Conquise par Alexandre le Grand, elle échut après sa mort à Antigone le Borgne et, après la mort de ce dernier, passa aux Séleucides. L’autorité de ceux-ci déclinant, il s’y forma bientôt plusieurs royaumes hellénistiques indépendants : Pont, Cappadoce, Bithynie, Pergame, Galatie, Paphlagonie… Ces royaumes subsistèrent jusqu’à la conquête de l’Asie Mineure par les Romains (qui y pénétrèrent pour la première fois en l’an 189 avant notre ère et achevèrent leur conquête au Ier siècle de notre ère). L’Anatolie fut la partie de l’Empire romain la plus intensément christianisée, dès le ive siècle. À cette même époque, lors du partage de l’Empire, elle se retrouva dans l’Empire byzantin, formant le diocèse d’Asie, et la plus grande partie des diocèses du Pont et d’Orient.

Alors que les califes, au VIIe siècle, s’étaient emparés de l’Arménie et du sud-est de la Turquie, les gréco-romains dits « byzantins » leur résistèrent en Anatolie ; plus tard, au XIe siècle, les Seldjoukides réussirent à s’y établir et y fondèrent le sultanat de Roum (« pays des Romains ») ou d’Ikonion (Konya), ne laissant aux empereurs byzantins que le tiers nord-ouest du pays. Après que la quatrième croisade se fut emparée de Constantinople en 1204, les Byzantins formèrent les deux empires de Nicée et de Trébizonde.

À la chute des Seldjoukides, dix petites principautés turques s’établirent à leur place : l’une d’elles, celle d’Ertogrul, est à l’origine de l’émirat  d’Osman, qui s’établit sur les rives sud de la mer de Marmara, en face de Constantinople. Les descendants d’Osman prirent le nom d’Ottomans : ce fut le cas de l’émir Orhan, qui en 1332 prit pied en Europe, à Gallipoli.
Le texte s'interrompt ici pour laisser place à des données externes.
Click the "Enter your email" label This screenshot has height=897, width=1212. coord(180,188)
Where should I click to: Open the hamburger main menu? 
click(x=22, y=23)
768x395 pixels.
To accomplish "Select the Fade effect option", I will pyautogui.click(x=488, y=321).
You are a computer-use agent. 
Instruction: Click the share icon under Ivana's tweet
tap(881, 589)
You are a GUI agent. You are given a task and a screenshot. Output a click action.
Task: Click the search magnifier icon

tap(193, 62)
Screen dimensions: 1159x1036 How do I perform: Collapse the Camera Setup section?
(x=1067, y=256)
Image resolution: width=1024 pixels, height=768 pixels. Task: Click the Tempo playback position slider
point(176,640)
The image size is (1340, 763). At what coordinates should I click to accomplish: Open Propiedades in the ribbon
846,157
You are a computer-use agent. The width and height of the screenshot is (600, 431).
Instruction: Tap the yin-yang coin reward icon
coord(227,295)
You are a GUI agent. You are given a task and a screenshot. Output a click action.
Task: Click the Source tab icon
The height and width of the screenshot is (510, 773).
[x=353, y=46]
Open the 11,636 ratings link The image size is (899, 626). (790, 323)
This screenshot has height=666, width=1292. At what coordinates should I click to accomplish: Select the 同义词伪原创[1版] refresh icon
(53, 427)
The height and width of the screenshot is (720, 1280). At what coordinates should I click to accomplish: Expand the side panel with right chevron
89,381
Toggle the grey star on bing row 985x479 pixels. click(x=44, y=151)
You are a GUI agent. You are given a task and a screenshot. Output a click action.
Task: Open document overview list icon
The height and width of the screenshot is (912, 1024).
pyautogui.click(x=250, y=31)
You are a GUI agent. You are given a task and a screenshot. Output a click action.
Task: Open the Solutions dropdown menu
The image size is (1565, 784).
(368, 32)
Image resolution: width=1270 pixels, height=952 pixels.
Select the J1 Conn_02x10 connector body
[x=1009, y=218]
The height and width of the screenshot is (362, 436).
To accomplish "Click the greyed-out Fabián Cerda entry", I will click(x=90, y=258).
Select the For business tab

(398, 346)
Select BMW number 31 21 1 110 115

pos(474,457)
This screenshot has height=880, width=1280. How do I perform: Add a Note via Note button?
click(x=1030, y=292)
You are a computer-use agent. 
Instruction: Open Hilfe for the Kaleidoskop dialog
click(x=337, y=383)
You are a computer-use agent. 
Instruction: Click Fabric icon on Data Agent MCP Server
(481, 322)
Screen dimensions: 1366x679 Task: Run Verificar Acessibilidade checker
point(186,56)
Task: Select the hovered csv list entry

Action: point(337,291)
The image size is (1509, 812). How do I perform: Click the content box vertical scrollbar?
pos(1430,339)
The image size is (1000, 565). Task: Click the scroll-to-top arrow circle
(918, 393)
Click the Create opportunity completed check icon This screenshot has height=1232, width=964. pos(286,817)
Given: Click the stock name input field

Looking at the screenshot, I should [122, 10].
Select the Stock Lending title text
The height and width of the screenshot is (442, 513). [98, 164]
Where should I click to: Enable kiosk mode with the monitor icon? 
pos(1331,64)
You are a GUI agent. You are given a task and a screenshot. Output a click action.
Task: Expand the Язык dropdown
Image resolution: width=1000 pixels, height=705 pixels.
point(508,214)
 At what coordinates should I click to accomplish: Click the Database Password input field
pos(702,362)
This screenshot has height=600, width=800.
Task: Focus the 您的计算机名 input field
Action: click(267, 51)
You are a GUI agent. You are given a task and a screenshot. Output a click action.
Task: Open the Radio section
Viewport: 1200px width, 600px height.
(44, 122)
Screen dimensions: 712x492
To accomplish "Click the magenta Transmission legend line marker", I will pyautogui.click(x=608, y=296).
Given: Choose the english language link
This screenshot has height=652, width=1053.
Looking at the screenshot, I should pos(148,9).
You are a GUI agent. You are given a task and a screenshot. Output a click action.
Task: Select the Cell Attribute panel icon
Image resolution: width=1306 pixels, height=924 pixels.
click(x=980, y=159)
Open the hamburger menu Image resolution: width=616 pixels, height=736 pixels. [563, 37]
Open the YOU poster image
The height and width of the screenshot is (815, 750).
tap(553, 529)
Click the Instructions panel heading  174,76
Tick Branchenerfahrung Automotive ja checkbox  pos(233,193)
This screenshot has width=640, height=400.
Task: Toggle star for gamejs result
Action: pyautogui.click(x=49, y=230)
Enfin de 1381 à 1387, Mourad Ier, fils d’Orhan, soumit toute l’Asie Mineure, inaugurant ainsi l’Empire ottoman, qui dura jusqu’au traité de Sèvres en 1920. Au sein de celui-ci, les non-musulmans devaient payer un impôt supplémentaire, le Kharâj, et subir l’enlèvement des garçons pour le corps des janissaires : pour y échapper, la majorité de la population anatolienne passa progressivement à l’islam et à la langue turque.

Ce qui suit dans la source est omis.